GOAL:
Reproduce every item below verbatim, keeping each line unchanged.

SOURCE RECORDS:
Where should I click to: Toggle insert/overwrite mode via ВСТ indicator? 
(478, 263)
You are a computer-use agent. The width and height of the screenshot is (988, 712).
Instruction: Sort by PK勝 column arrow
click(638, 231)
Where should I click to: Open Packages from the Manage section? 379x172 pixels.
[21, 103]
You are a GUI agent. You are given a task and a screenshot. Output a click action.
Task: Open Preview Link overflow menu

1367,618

TASK SOLUTION:
Where should I click to: Toggle insert/overwrite mode via ВСТ indicator? 
(478, 263)
You are a computer-use agent. The width and height of the screenshot is (988, 712).
Instruction: Sort by PK勝 column arrow
click(638, 231)
Where should I click to: Open Packages from the Manage section? 379x172 pixels.
[21, 103]
You are a GUI agent. You are given a task and a screenshot. Output a click action.
Task: Open Preview Link overflow menu

1367,618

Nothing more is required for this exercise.